Nvidia denies Michael Burry’s fraud and depreciation claims, says the accusations twist its financial reporting

Source Cryptopolitan

Nvidia pushed out a long memo to analysts after Michael Burry began saying the company was tied to fraud claims connected to a piece titled “The Algorithm That Detected a $610B Fraud,” and the memo came out after Raymond James shared it with clients.

Nvidia said Michael’s claims twist how its business works, how its filings should be read, and how money moves through the current AI cycle.

Nvidia said the attempts to link its activity to old accounting blowups do not match reality. It said it does not use special‑purpose vehicles, does not use vendor financing, and has one guarantee in its filings with a value so tiny that it does not change its results.

Nvidia said its payment terms are steady, with days sales outstanding at 53, the same range it has reported for years.

The company pushed back at the idea that any kind of $610 billion circular‑financing loop exists. It said its strategic investments were about $3.7 billion in the third quarter and around $4.7 billion year‑to‑date, and that these amounts are small when measured against its revenue and the entire pool of private capital worldwide.

Nvidia disputes claims of circular cash flows and depreciation gaps

Nvidia told analysts that the outside companies in its portfolio mainly raise third‑party funds, not recycled capital.

This memo followed weeks of warnings from Michael Burry, who said large tech companies might be reporting lower depreciation than they should on AI hardware.

In a post on X, Michael said hyperscalers extended useful‑life assumptions in a way that “artificially boosts earnings — one of the more common frauds of the modern era.” He also said “massively ramping capex through purchase of Nvidia chips/servers on a 2‑3 yr product cycle should not result in the extension of useful lives of compute equipment.”

Michael estimated that depreciation might be understated by $176 billion from 2026 to 2028 across the entire industry. He said companies like Oracle and Meta might show earnings that are more than 20% higher than what real depreciation should allow at the end of the decade.

He also reported large put‑option positions as of Sept. 30 tied to AI names, including positions linked to Nvidia and Palantir Technologies.

Nvidia answers questions on cash flow, margins, and risk

Nvidia used the memo to defend how it reports cash flow and operating costs. It said it produced $23.8 billion in operating cash flow and $22.1 billion in free cash flow in the third quarter.

Long‑term free cash flow has been close to 98% of GAAP net income since fiscal 2018. Nvidia said its inventory trend fits normal product ramps and its guidance. The memo also responded to claims tied to margins, depreciation, and regulatory issues.
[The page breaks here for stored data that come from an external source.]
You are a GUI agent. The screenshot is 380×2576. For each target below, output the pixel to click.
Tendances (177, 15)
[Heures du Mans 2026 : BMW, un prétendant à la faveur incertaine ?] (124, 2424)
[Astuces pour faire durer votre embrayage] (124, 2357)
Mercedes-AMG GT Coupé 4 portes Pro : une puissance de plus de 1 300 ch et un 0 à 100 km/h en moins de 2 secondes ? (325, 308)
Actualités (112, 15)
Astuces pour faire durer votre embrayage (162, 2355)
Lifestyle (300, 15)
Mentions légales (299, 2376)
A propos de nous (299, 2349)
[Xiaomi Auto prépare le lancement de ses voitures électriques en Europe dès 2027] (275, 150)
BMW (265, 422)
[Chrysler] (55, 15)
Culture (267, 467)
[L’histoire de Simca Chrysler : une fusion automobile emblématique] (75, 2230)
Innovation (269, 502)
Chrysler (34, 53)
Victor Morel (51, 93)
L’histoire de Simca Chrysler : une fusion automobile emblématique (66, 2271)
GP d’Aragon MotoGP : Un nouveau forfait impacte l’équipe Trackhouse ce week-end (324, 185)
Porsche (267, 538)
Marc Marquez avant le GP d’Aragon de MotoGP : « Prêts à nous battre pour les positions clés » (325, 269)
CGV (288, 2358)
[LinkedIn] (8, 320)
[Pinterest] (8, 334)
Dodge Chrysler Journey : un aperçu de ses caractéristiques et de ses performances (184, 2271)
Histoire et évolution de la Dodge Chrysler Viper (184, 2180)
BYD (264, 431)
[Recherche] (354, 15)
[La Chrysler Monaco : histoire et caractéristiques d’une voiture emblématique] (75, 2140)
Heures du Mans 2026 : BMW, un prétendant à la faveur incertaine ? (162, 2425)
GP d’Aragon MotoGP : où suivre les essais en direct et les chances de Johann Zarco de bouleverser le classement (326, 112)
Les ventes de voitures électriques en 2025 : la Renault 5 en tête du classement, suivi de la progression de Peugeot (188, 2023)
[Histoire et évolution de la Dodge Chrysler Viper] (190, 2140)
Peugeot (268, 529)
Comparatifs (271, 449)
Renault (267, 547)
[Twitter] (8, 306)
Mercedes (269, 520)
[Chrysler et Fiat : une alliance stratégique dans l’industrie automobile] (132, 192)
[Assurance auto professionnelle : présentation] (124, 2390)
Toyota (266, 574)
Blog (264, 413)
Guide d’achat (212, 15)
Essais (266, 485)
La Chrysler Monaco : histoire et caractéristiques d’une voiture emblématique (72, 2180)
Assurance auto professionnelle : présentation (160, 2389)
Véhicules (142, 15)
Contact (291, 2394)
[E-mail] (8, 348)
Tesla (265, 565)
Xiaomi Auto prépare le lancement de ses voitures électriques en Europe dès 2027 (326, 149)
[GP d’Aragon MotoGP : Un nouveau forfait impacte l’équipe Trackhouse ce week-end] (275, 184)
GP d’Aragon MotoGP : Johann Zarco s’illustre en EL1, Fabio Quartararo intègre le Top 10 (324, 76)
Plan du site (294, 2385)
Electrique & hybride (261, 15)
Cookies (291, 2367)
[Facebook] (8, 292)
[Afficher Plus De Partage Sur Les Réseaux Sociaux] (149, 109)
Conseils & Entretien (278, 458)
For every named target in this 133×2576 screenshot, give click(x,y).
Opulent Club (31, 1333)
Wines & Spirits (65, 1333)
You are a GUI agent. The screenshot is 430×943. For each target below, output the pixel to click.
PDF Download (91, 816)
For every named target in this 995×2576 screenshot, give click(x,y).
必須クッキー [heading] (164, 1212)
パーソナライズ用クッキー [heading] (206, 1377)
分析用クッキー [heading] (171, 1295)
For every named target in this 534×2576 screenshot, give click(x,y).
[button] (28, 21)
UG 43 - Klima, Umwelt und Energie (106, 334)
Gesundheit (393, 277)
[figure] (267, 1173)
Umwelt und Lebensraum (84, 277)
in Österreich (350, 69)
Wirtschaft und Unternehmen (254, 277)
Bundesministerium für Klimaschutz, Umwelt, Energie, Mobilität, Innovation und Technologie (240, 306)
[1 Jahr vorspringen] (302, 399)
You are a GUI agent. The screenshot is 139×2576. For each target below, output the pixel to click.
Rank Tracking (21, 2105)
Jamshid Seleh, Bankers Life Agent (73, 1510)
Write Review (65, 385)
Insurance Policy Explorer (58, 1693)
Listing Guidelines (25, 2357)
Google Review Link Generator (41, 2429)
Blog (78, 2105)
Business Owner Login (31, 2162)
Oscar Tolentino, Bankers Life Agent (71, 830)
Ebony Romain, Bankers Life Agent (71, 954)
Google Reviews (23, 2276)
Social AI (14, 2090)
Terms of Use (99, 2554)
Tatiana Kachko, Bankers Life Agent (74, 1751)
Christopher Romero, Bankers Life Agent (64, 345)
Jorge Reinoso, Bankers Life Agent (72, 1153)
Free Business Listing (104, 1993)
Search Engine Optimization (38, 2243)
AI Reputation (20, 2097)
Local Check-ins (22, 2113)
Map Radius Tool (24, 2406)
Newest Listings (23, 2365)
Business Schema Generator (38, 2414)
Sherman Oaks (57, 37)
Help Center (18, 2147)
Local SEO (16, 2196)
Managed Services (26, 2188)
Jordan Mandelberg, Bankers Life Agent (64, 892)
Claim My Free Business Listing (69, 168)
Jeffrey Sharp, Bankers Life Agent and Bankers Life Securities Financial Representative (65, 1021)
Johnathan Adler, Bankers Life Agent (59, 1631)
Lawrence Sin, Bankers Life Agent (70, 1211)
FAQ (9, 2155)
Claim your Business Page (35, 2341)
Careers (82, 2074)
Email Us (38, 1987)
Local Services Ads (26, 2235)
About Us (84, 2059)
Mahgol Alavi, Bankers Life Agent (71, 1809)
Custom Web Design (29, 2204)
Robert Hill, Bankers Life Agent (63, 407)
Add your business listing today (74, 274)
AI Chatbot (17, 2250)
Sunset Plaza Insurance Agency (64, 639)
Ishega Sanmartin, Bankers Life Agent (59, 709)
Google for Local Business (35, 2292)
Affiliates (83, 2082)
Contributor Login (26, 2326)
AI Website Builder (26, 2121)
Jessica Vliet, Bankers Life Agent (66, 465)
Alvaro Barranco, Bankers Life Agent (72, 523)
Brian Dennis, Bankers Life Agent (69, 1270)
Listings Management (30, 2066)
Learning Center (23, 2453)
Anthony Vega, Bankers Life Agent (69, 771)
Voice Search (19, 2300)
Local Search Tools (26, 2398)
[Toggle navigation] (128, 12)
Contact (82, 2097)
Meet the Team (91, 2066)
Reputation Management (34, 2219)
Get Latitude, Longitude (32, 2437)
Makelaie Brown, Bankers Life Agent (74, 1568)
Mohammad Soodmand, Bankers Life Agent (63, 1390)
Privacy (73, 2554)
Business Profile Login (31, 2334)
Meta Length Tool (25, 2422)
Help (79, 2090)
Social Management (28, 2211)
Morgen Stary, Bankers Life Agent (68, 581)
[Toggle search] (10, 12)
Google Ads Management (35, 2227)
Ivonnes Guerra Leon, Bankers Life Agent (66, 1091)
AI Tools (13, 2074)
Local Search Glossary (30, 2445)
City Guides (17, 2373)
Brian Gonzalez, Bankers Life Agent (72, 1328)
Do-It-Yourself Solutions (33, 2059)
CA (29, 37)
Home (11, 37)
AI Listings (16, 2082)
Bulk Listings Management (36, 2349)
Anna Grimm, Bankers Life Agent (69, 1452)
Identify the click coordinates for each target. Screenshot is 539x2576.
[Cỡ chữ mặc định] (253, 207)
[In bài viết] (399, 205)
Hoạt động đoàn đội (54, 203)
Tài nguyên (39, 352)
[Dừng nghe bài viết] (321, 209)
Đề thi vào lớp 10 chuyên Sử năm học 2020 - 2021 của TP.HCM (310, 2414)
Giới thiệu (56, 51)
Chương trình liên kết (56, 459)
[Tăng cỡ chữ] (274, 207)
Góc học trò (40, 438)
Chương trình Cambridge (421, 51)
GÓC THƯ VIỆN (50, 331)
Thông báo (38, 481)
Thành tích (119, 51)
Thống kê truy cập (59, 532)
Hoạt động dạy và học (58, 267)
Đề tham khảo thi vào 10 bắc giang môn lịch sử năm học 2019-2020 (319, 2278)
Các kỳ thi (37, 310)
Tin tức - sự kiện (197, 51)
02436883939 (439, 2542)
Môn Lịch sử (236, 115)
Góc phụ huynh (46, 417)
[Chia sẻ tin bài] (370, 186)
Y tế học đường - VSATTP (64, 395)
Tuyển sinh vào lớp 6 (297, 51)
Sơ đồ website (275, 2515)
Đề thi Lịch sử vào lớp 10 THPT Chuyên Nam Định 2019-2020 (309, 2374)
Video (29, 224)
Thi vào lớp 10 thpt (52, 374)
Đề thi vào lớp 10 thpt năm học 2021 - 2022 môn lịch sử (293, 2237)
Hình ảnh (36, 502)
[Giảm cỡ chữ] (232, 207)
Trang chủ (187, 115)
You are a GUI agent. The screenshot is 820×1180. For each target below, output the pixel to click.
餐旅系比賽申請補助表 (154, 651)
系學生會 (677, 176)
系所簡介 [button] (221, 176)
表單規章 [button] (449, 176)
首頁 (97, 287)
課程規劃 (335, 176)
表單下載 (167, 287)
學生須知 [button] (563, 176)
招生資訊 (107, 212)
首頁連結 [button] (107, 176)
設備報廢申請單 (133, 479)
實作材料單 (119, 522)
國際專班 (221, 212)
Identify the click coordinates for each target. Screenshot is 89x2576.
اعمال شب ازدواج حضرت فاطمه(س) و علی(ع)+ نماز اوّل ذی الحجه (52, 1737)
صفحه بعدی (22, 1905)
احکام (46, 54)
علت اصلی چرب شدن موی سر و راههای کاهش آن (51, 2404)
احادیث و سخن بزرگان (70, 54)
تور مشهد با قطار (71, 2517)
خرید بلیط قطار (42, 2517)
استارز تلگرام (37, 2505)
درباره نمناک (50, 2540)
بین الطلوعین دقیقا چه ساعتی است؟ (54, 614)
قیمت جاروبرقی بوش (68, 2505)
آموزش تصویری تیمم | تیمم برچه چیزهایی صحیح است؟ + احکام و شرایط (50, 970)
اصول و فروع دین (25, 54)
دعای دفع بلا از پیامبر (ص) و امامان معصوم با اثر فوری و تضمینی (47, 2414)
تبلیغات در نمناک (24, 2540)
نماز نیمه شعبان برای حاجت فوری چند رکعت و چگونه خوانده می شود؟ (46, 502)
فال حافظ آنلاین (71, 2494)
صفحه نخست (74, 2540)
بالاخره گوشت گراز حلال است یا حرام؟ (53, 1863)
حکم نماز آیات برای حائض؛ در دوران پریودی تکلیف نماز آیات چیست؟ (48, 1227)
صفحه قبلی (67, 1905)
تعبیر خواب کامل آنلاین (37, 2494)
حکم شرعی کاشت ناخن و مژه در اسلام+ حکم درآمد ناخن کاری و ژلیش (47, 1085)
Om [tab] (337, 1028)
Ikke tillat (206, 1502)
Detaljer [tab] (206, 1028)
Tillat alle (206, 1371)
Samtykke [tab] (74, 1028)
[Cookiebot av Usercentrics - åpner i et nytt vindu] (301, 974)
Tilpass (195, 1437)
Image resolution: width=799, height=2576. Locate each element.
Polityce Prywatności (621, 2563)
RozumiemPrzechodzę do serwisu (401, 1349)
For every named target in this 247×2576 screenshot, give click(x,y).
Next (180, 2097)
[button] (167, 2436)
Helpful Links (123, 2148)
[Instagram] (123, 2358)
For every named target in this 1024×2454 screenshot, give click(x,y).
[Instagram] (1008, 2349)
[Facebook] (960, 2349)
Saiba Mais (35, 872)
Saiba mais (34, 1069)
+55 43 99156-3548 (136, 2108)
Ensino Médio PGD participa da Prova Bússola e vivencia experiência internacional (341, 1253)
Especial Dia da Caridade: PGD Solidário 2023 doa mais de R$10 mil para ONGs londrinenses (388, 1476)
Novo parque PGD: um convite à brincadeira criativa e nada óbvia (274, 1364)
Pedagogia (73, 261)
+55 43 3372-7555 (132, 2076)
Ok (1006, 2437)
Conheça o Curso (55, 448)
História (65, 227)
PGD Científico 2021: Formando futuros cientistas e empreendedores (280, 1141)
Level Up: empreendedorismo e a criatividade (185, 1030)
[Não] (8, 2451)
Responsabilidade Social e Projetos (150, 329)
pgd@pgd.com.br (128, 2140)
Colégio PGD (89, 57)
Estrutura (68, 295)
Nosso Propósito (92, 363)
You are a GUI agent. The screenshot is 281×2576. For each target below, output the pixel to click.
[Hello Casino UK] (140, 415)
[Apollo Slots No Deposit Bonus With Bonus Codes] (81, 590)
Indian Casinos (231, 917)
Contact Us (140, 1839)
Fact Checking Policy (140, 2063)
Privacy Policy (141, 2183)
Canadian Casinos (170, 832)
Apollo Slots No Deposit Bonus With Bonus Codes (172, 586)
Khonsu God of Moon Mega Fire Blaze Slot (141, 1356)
Nvidia said higher warranty costs this year come from the Blackwell architecture, which requires more complex parts, and that warranty items are logged the right way.

Nvidia said bad‑debt expense is tiny and is placed in general and administrative expenses. It said it is not aware of any SEC probes and that crypto volatility does not affect its accounting.

The memo also said the claims about insider selling confuse actions made by third‑party funds, not Nvidia insiders.

Raymond James analyst Simon Leopold reacted to the memo and said the “narrative of systemic fraud is inconsistent with NVIDIA’s fundamentals and the structure of this investment cycle.”

After mentioning Nvidia’s software stack, system lineup, and yearly platform rhythm, Simon said “NVIDIA has an obligation to employ its cash in the best interest of shareholders; we view its investments in AI related opportunities as appropriate.”

Simon said he still sees scale and visibility through peak Blackwell shipments in 2026, supported by Nvidia’s supposed “large order book.”